Missy Chan laid a wreath commemorating all those who have died in the pursuit of a Socialist Republic.
Missy Chan laid a wreath commemorating all those who have died in the pursuit of a Socialist Republic.

The working class has been forced for too long now to pay the gambling debts of a parasitic class of bankers and property speculators. Driven into debt slavery in order to rescue the rotten class privilege of the capitalist system. 

Wages continue to drop in real terms across the island as inflation and the cost of living drive normal working people to food banks.

And this great tragedy is not one faced only by the Irish people. These issues and more are the daily concern of the global masses. 

The Palestinian people have themselves suffered, and continue to suffer, a great tragedy.

Today falls on the eve of what the Palestinians call ‘Al Nakba’ – the catastrophe.

On the 15th of May 1948, hundreds of thousands of Palestinians were forced out of their villages, farms and homes, which they had lived in for many generations. 

Tens of thousands were massacred by Zionist forces as part of a huge land grab of Palestinian territory. This coincided with the ending of British control of the Palestinian territory and the effective handing over of the land to zionist forces.

Britain had no moral, political or legal right to promise the land that belonged to the Palestinians to another people.

In recent days the situation in Palestine has again been brought into sharp focus.

Journalist Shireen Abu Akleh, 51, was shot in Jenin in the West Bank on Wednesday morning while wearing a helmet and a protective jacket labelled ‘press’ whilst working for Al Jazeera’s Arabic language channel. 

Unarmed, she was shot down in cold blood by zionist foot soldiers intent on hiding the truth. 

Not content with taking her life, they removed what dignity she had left by covering up the nature of her killing and then brutally attacking her funeral and those who mourned her.
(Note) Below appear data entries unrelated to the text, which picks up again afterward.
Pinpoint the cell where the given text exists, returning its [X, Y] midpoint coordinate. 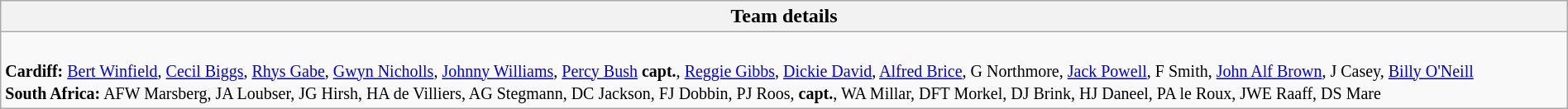
Team details [784, 17]
Find where the given text appears and provide that cell's center as [x, y] coordinate. 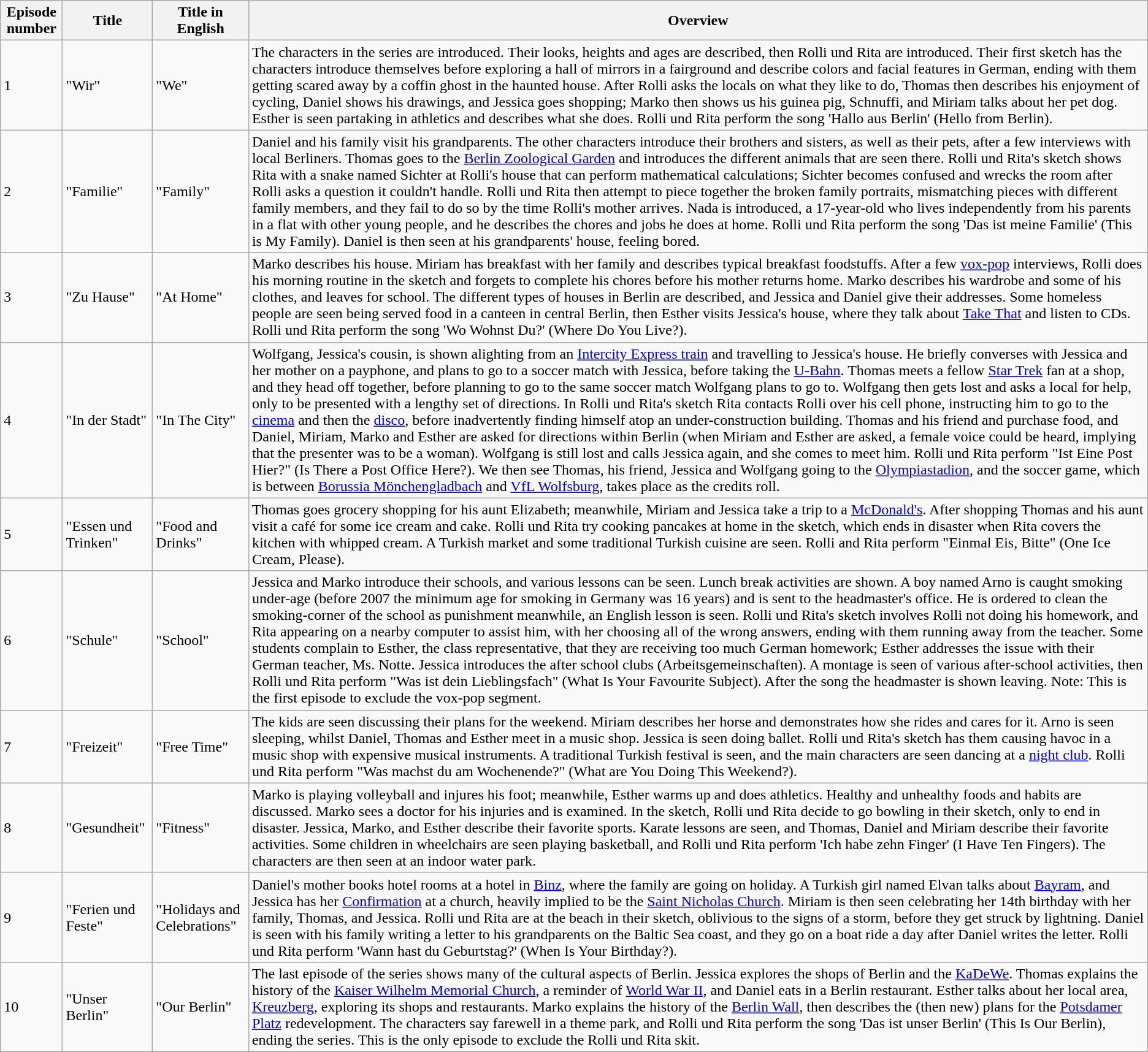
4 [32, 420]
"Fitness" [201, 828]
6 [32, 640]
"Gesundheit" [108, 828]
"We" [201, 85]
10 [32, 1007]
Overview [698, 21]
7 [32, 747]
"Family" [201, 191]
"Unser Berlin" [108, 1007]
"Freizeit" [108, 747]
"School" [201, 640]
"Ferien und Feste" [108, 917]
8 [32, 828]
2 [32, 191]
Title in English [201, 21]
5 [32, 535]
"At Home" [201, 297]
"Essen und Trinken" [108, 535]
3 [32, 297]
"Our Berlin" [201, 1007]
Title [108, 21]
"Food and Drinks" [201, 535]
"Zu Hause" [108, 297]
"Free Time" [201, 747]
"In der Stadt" [108, 420]
1 [32, 85]
"Schule" [108, 640]
"Familie" [108, 191]
"Holidays and Celebrations" [201, 917]
Episode number [32, 21]
"In The City" [201, 420]
9 [32, 917]
"Wir" [108, 85]
Find where the given text appears and provide that cell's center as (X, Y) coordinate. 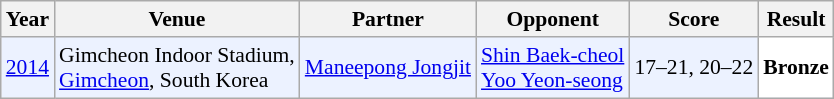
Opponent (552, 19)
Venue (177, 19)
Gimcheon Indoor Stadium,Gimcheon, South Korea (177, 68)
Result (796, 19)
Bronze (796, 68)
17–21, 20–22 (694, 68)
Maneepong Jongjit (388, 68)
Year (28, 19)
Score (694, 19)
Partner (388, 19)
Shin Baek-cheol Yoo Yeon-seong (552, 68)
2014 (28, 68)
Determine the (X, Y) coordinate at the center of the cell enclosing the given text.  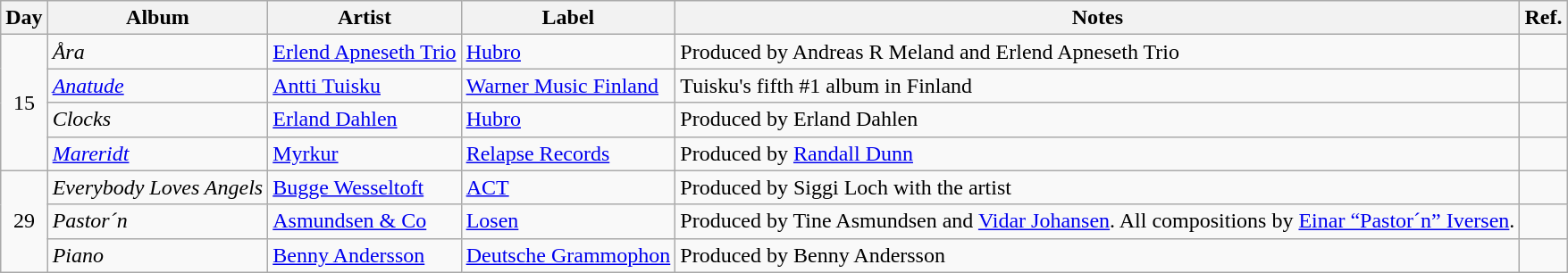
Piano (157, 256)
Produced by Siggi Loch with the artist (1097, 188)
Åra (157, 52)
Bugge Wesseltoft (365, 188)
Produced by Erland Dahlen (1097, 120)
Album (157, 18)
Erland Dahlen (365, 120)
Produced by Andreas R Meland and Erlend Apneseth Trio (1097, 52)
29 (24, 222)
Antti Tuisku (365, 86)
Clocks (157, 120)
Day (24, 18)
Notes (1097, 18)
Myrkur (365, 154)
Deutsche Grammophon (568, 256)
Produced by Tine Asmundsen and Vidar Johansen. All compositions by Einar “Pastor´n” Iversen. (1097, 222)
Everybody Loves Angels (157, 188)
Benny Andersson (365, 256)
Warner Music Finland (568, 86)
Erlend Apneseth Trio (365, 52)
Mareridt (157, 154)
Ref. (1544, 18)
ACT (568, 188)
Relapse Records (568, 154)
Produced by Randall Dunn (1097, 154)
Asmundsen & Co (365, 222)
Tuisku's fifth #1 album in Finland (1097, 86)
Artist (365, 18)
Anatude (157, 86)
Produced by Benny Andersson (1097, 256)
Losen (568, 222)
15 (24, 103)
Label (568, 18)
Pastor´n (157, 222)
Determine the [x, y] coordinate at the center of the cell enclosing the given text.  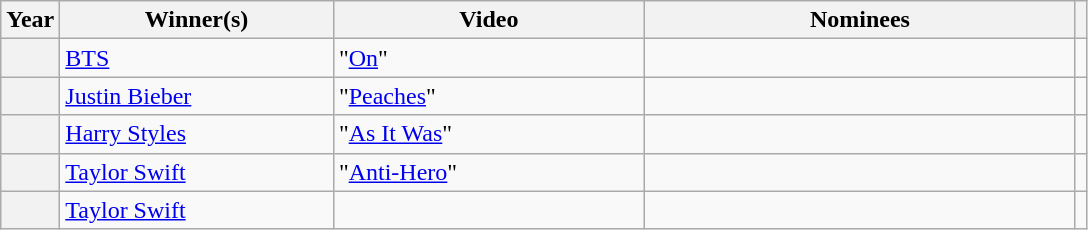
Justin Bieber [197, 96]
Winner(s) [197, 20]
Video [488, 20]
"As It Was" [488, 134]
"Anti-Hero" [488, 172]
Harry Styles [197, 134]
"Peaches" [488, 96]
"On" [488, 58]
BTS [197, 58]
Nominees [860, 20]
Year [30, 20]
Extract the (X, Y) coordinate from the center of the cell holding the provided text.  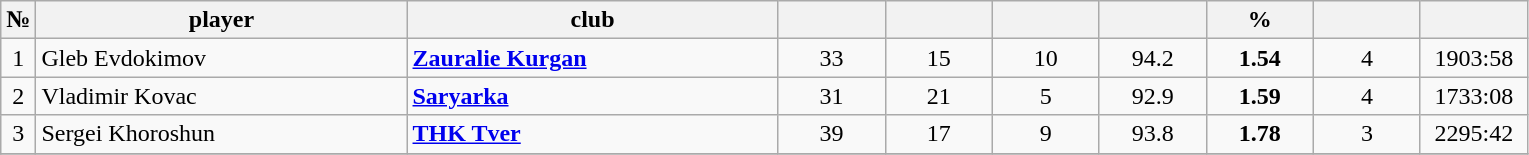
1.59 (1260, 96)
93.8 (1152, 134)
Zauralie Kurgan (592, 58)
10 (1046, 58)
Vladimir Kovac (222, 96)
33 (832, 58)
31 (832, 96)
player (222, 20)
№ (18, 20)
21 (938, 96)
39 (832, 134)
Sergei Khoroshun (222, 134)
15 (938, 58)
% (1260, 20)
club (592, 20)
5 (1046, 96)
2295:42 (1474, 134)
Gleb Evdokimov (222, 58)
1.78 (1260, 134)
Saryarka (592, 96)
17 (938, 134)
9 (1046, 134)
THK Tver (592, 134)
92.9 (1152, 96)
1.54 (1260, 58)
1 (18, 58)
94.2 (1152, 58)
2 (18, 96)
1733:08 (1474, 96)
1903:58 (1474, 58)
Detect which cell encompasses the target text, then output its (X, Y) center coordinate. 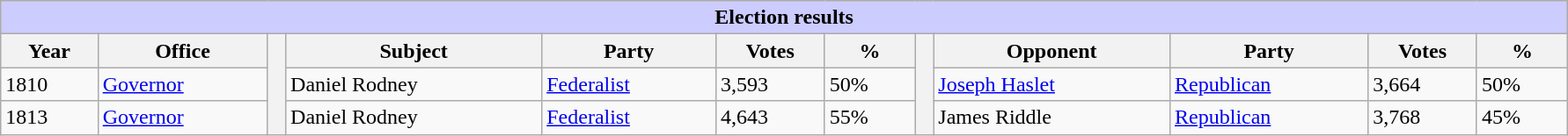
55% (869, 118)
Joseph Haslet (1052, 84)
Subject (414, 51)
Year (49, 51)
Opponent (1052, 51)
3,768 (1423, 118)
45% (1522, 118)
3,593 (770, 84)
1813 (49, 118)
Election results (785, 18)
James Riddle (1052, 118)
1810 (49, 84)
Office (183, 51)
3,664 (1423, 84)
4,643 (770, 118)
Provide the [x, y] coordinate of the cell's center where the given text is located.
These scenes are all too familiar to us in Ireland, having witnessed the brutality of the occupation here and its response to mourners at Republican funerals.

For decades Irish Republicans have supported the Palestinian people in their pursuit of a country free from foreign occupation.

Lasair Dhearg, in conjunction with other revolutionaries throughout the world, will continue in that support and we call on people throughout Ireland to remember Al Nakba and call for the expulsion of settlers from land they have stolen.

The Palestinian Nakba did not end in 1948. The ethnic cleansing of Palestine is still happening, and so too is Palestinian resistance.

Like Palestine, we too must continue to resist. The business of Easter Week 1916 remains unfinished.

The task facing the present generation of Irish socialists and republicans is no less daunting than that faced by the women and men who marched out from Liberty Hall on Easter Monday 1916.

Capitalism and imperialism remain in the ascendant.

The Six Counties remains under British occupation.

Finance capital and its international agents rule the Twenty Six Counties.

The working class across Ireland continues to be sacrificed to rescue the rotten, corrupt system of capitalism.

We must all commit ourselves to uprooting that system and playing our part in completing that task commenced during Easter Week in 1916: the establishment of a Socialist Republic.

It is the only fitting tribute we can pay to all of those republicans and socialists who have gone before us.

Ar aghaidh linn le chéile. Beirigí bua.”